Pony Ma Huateng (, born on October 29, 1971)  is a Chinese billionaire business magnate. He is the founder and chief executive officer of Tencent, one of the  most valuable companies in Asia, one of the largest internet and technology companies, and one of the biggest investment, gaming and entertainment conglomerates in the world. The company develops China's biggest mobile instant messaging service, WeChat, and its subsidiaries provide media, entertainment, payment systems, smartphones, internet-related services, value-added services and online advertising services, both in China and globally.

In 2007, 2014, and 2018, Time magazine named him one of the world's most influential people, while in 2015, Forbes credited him as one of the world's most powerful people. In 2017, Fortune ranked him as among the top businessmen of the year. In 2018, he was named one of the "Most Powerful People In The World" by the CEOWORLD magazine. Ma was a deputy to the Shenzhen Municipal People's Congress and a delegate in the 12th National People's Congress.

Being one of "Fortune world's greatest leaders", Ma is known for his low profile personality as compared to fellow Chinese businessman and Alibaba founder Jack Ma's outgoing personality. Ma has been compared to American investor Warren Buffett for their similar investment approaches, and often described as an "aggressive acquisitor".

Source data:

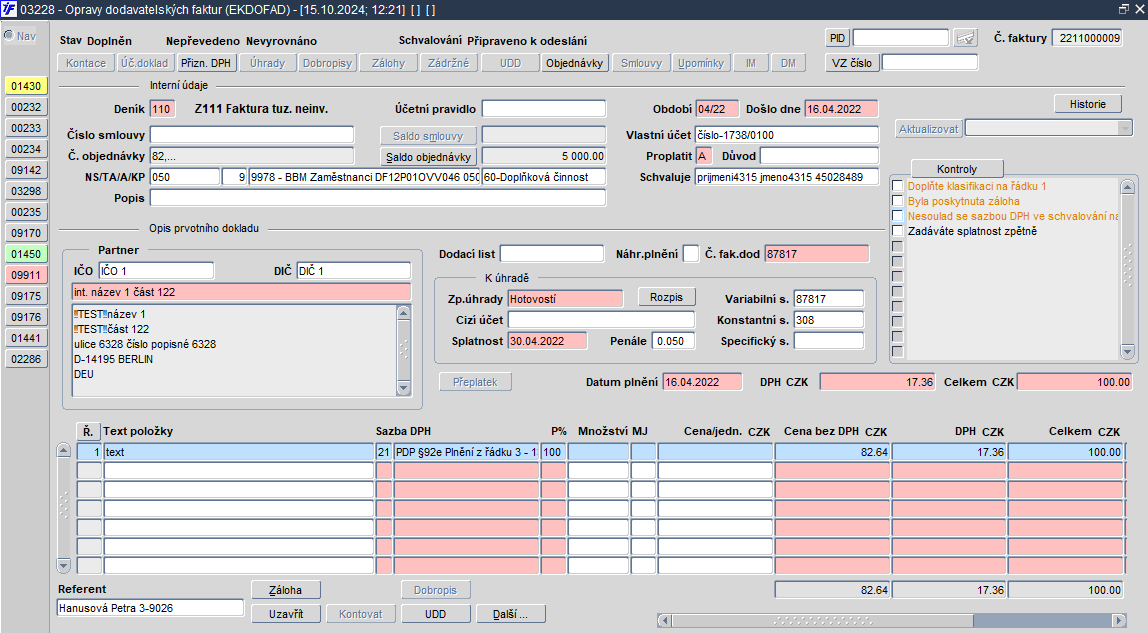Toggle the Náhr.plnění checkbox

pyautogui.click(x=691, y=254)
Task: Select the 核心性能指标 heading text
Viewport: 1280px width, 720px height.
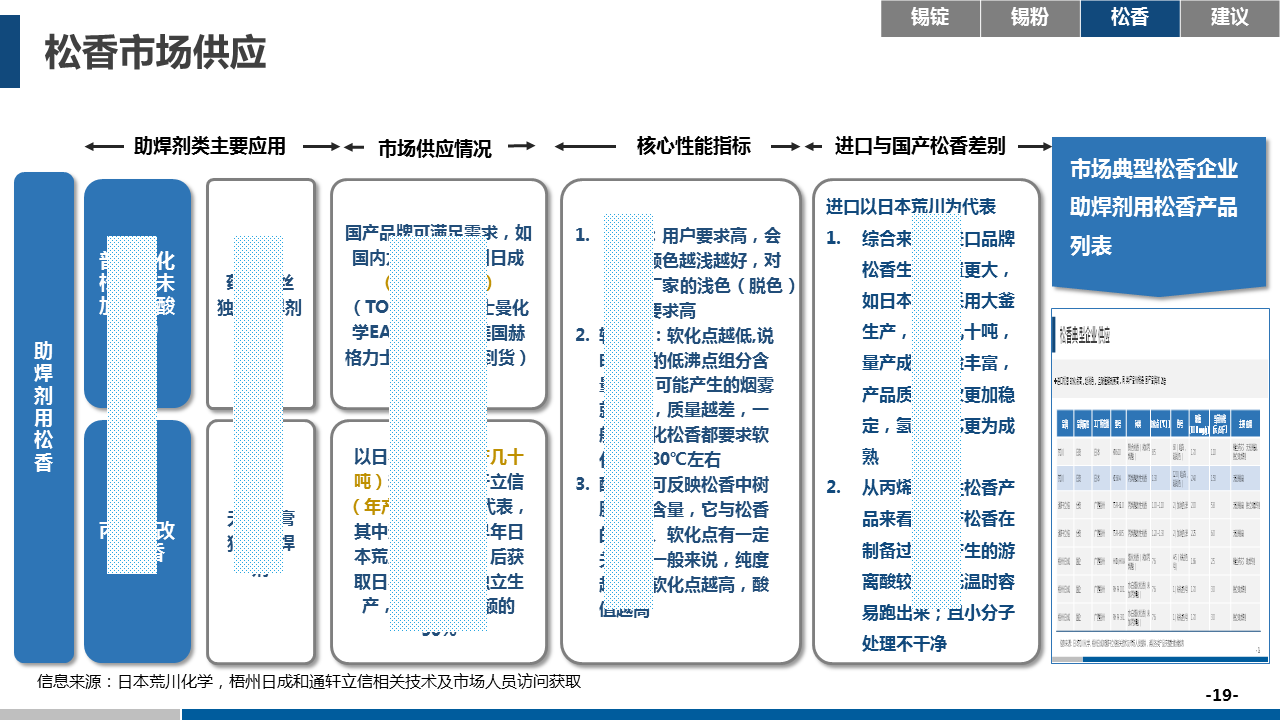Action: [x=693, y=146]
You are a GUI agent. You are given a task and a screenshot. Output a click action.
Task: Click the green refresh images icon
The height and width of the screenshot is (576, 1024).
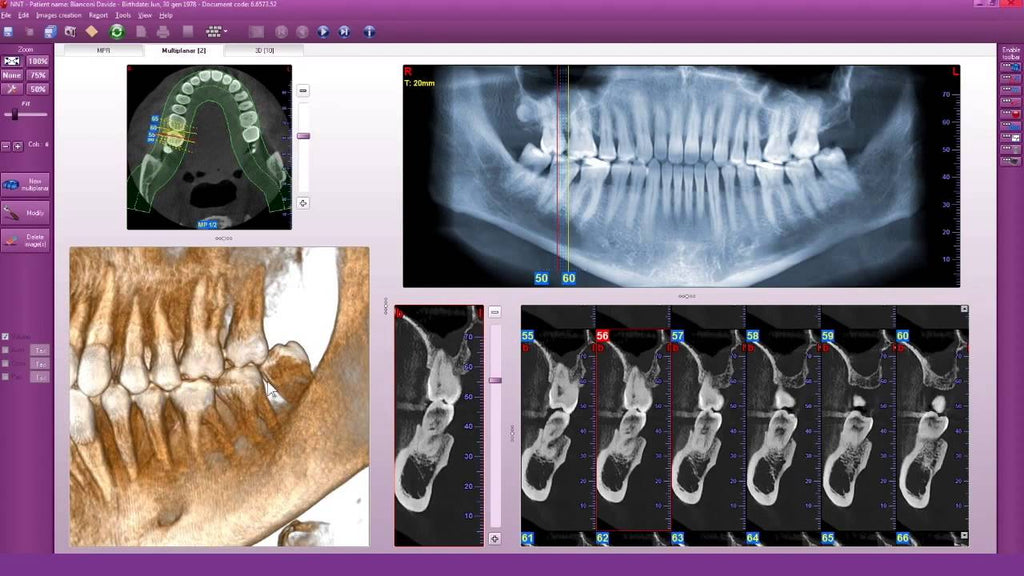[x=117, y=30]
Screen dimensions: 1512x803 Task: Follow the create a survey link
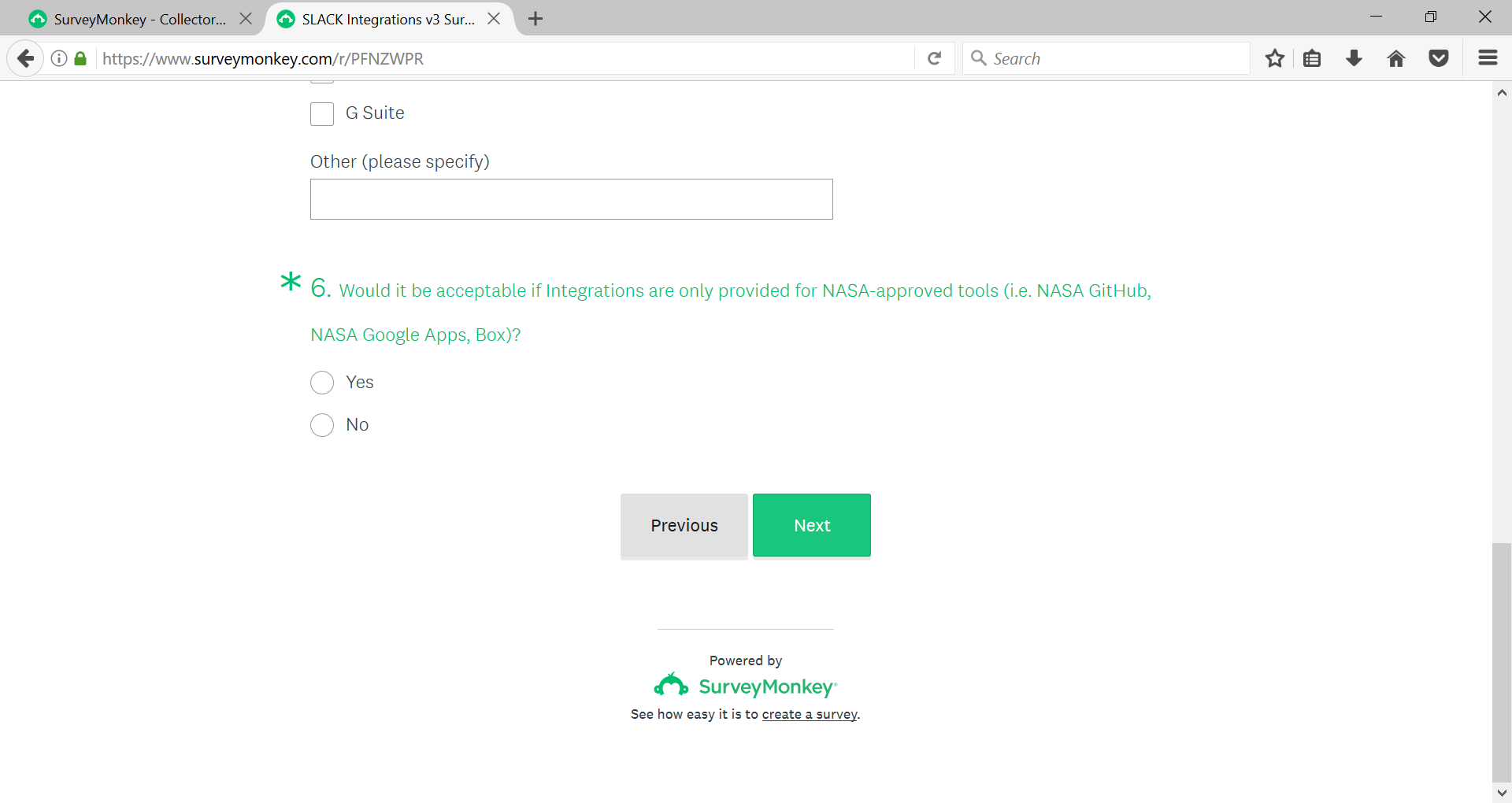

• **INSTRUCTIONS TO FOLLOW**:
Can you return, word for word, the part of the Pony Ma profile from "Pony Ma Huateng" to "China and globally."?

• **EXERCISE ANSWER**:
Pony Ma Huateng (, born on October 29, 1971)  is a Chinese billionaire business magnate. He is the founder and chief executive officer of Tencent, one of the  most valuable companies in Asia, one of the largest internet and technology companies, and one of the biggest investment, gaming and entertainment conglomerates in the world. The company develops China's biggest mobile instant messaging service, WeChat, and its subsidiaries provide media, entertainment, payment systems, smartphones, internet-related services, value-added services and online advertising services, both in China and globally.